Google has also declared its intention to include AI capabilities in search results. According to the blog post, “Soon, you’ll see AI-powered features in Search that distill complex information and multiple perspectives into easy-to-digest formats, so you can quickly understand the big picture and learn more from the web: whether that’s seeking out additional perspectives, like blogs from people who play both piano and guitar, or going deeper on a related topic, like steps to get started as a beginner.”
Use examples for Google AI
Once more, these functionalities will be released soon. This indicates that in the future, one should anticipate finding bits and pieces of information when searching on Google, most likely coming from blogs or articles.
Numerous applications for the Google AI chatbot exist that can make your life easier and fill in knowledge gaps. Among the most common ones are the following:
Get answers: You can ask the chatbot a question, and it will use its advanced AI algorithms to develop a well-thought-out answer.
Search for information using the well-known engine: The Google Bard AI chatbot, powered by the search engine, can assist you whether you’re seeking a weather report or the most recent sports results.
Automate tasks: The chatbot, supported by Google AI, can handle a number of tasks automatically, such as reserving a table at a restaurant or making travel arrangements. With the help of this new chatbot, Google is predicted to purchase things for you and find them for you.
Your personal AI assistant: The Google Bard AI chatbot can help you manage your time, ensuring you never forget an appointment or an important task.
Social hub: The chatbot can serve as a social hub to facilitate user chats in both group and one-on-one situations.
How to access Google AI?
Few people now have access to the Google Bard AI connection for testing.
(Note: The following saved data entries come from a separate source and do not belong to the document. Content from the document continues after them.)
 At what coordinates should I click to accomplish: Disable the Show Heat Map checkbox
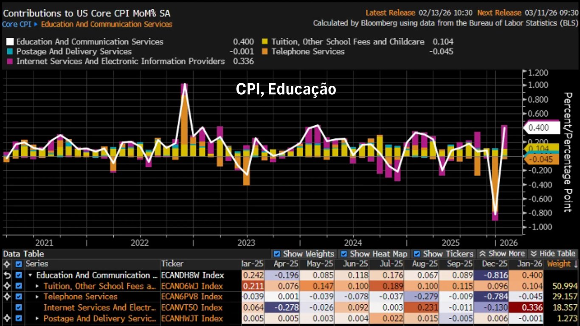pyautogui.click(x=344, y=254)
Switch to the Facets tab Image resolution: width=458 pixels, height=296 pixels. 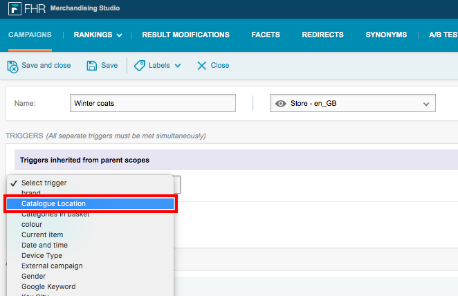click(266, 35)
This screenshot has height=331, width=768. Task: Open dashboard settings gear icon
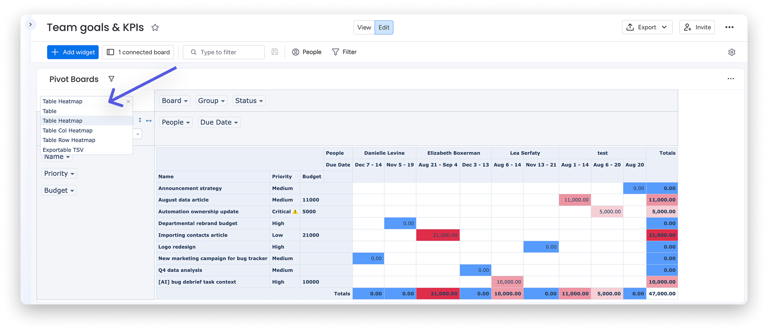pos(732,52)
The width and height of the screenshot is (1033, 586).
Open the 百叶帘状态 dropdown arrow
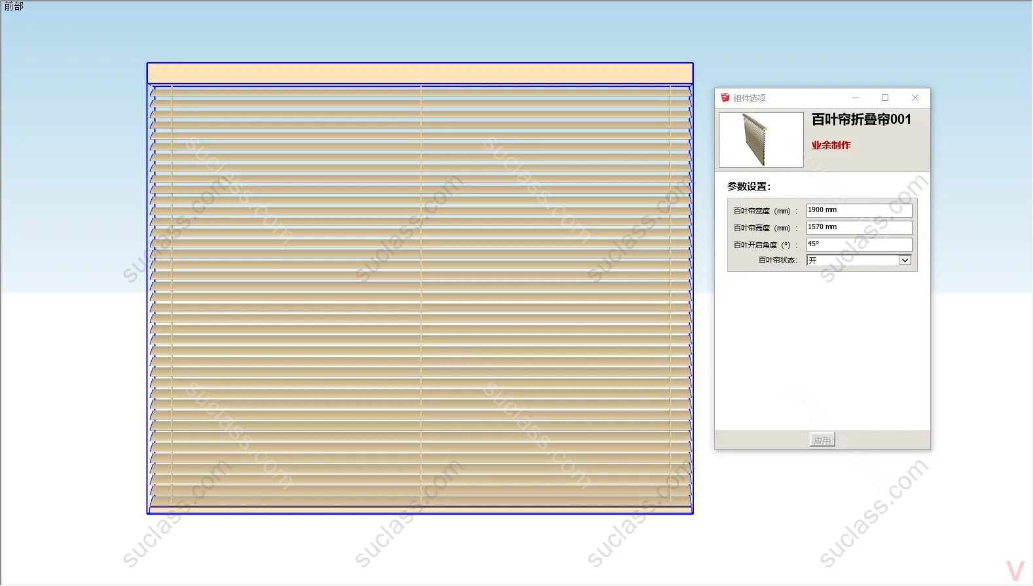point(905,261)
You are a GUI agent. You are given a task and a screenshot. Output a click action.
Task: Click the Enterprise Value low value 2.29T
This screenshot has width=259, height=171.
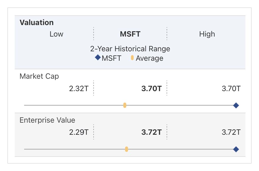pos(79,132)
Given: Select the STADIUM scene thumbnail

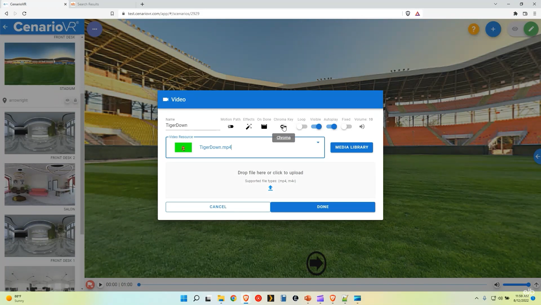Looking at the screenshot, I should pos(40,64).
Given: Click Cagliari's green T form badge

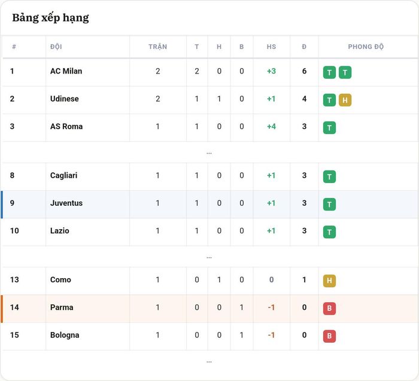Looking at the screenshot, I should 329,176.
Google is creating a “lightweight model version of LaMDA” to reduce the time and resources used for calculation.
Bard, a Google AI chatbot, is regrettably not yet generally accessible. However, once the Google Bard AI link is disseminated. It is anticipated to be incorporated into Google Search and accessible by using the search box to enter queries. The chatbot uses internet data to give current responses to text prompts.
It can assist with things like organizing a baby shower, evaluating movies, and coming up with lunch ideas. This can happen because it is made to offer simple solutions to complex questions.